Generalization analysis with deep ReLU networks for metric and similarity learning
Junyu Zhou, Puyu Wang, Ding-Xuan Zhou
TL;DR
This work addresses the generalization behavior of metric and similarity learning under the hinge loss by deriving an explicit form for the true metric, $d_\rho(x,x') = \mathrm{sgn}(1 - 2 \eta(x,x'))$ with $\eta(x,x') = \langle P_x, P_{x'}\rangle$. It then constructs a structured deep ReLU network, $d_\mathcal{H}(x,x') = F_a\left(1 - 2 \sum_{i=1}^m \phi(h_i(x), h_i(x'))\right)$, to approximate $d_\rho$ by training sub-networks $h_i$ that estimate conditional probabilities $p_i(x)$, a product-approximation network $\phi$, and a sign-approximation layer $F_a$. The paper proves both approximation and estimation error bounds, culminating in an optimal excess generalization rate of $\mathcal{E}(\hat{d}_z) - \mathcal{E}(d_\rho) = O\big(n^{-{(\theta+1) r}/{(p + (\theta+2) r)}}\big)$ up to logarithmic terms under Tsybakov's noise condition and Sobolev smoothness, providing a theoretical foundation for deep metric learning with hinge loss. It also analyzes regular properties of the true metric under general losses (e.g., removal of bias, symmetry, finite label spaces) and discusses implications for when symmetric distance measures, such as Mahalanobis-type metrics, are justified. The results offer guidance on balancing network capacity to achieve favorable generalization and point to extensions to other losses like the logistic loss.
Abstract
While considerable theoretical progress has been devoted to the study of metric and similarity learning, the generalization mystery is still missing. In this paper, we study the generalization performance of metric and similarity learning by leveraging the specific structure of the true metric (the target function). Specifically, by deriving the explicit form of the true metric for metric and similarity learning with the hinge loss, we construct a structured deep ReLU neural network as an approximation of the true metric, whose approximation ability relies on the network complexity.

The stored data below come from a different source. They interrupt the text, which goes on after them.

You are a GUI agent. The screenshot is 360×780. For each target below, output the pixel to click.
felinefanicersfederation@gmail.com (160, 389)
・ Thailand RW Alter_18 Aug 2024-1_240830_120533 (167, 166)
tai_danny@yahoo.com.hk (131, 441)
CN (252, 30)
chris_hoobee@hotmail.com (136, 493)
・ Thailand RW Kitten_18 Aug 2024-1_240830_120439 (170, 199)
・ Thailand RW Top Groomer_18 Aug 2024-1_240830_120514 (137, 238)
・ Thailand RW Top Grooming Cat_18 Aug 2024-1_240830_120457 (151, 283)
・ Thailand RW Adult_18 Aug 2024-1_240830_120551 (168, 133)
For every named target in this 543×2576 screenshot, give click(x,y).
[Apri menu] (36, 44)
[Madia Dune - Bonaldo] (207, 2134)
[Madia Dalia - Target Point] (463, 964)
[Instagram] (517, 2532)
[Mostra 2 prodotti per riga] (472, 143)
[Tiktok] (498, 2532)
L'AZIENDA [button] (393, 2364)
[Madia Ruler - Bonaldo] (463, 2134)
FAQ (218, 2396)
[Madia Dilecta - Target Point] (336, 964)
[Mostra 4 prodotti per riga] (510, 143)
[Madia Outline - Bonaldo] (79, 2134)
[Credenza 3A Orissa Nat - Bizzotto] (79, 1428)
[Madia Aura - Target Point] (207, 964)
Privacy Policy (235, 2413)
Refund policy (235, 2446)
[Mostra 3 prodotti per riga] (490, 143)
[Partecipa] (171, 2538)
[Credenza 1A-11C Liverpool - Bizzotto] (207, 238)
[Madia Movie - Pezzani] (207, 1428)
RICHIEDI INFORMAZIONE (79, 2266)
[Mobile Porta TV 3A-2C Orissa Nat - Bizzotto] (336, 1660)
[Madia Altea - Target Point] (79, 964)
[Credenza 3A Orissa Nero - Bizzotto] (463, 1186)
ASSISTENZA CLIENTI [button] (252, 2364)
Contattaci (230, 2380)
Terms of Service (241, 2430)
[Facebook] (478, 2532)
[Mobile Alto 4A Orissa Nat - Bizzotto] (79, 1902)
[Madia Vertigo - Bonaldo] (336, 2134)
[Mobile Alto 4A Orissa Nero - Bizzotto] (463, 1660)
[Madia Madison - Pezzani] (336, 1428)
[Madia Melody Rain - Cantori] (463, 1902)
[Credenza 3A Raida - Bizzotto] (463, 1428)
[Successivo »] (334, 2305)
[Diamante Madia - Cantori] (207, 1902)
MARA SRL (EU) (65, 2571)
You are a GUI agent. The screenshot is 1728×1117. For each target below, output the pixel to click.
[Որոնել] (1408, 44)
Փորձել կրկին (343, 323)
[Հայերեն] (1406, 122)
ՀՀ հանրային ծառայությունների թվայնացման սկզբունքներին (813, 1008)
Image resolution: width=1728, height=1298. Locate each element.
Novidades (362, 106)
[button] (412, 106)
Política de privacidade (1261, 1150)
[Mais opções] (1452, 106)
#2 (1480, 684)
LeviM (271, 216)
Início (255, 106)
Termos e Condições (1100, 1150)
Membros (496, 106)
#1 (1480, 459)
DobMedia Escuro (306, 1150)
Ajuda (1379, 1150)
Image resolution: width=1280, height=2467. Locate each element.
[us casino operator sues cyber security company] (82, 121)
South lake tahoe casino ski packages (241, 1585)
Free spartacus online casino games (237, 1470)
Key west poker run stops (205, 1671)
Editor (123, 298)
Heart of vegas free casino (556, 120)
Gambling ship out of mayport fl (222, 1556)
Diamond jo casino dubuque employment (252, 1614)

Here, the network complexity corresponds to the depth, the number of nonzero weights and the computation units of the network. Consider the hypothesis space which consists of the structured deep ReLU networks, we develop the excess generalization error bounds for a metric and similarity learning problem by estimating the approximation error and the estimation error carefully. An optimal excess risk rate is derived by choosing the proper capacity of the constructed hypothesis space. To the best of our knowledge, this is the first-ever-known generalization analysis providing the excess generalization error for metric and similarity learning. In addition, we investigate the properties of the true metric of metric and similarity learning with general losses.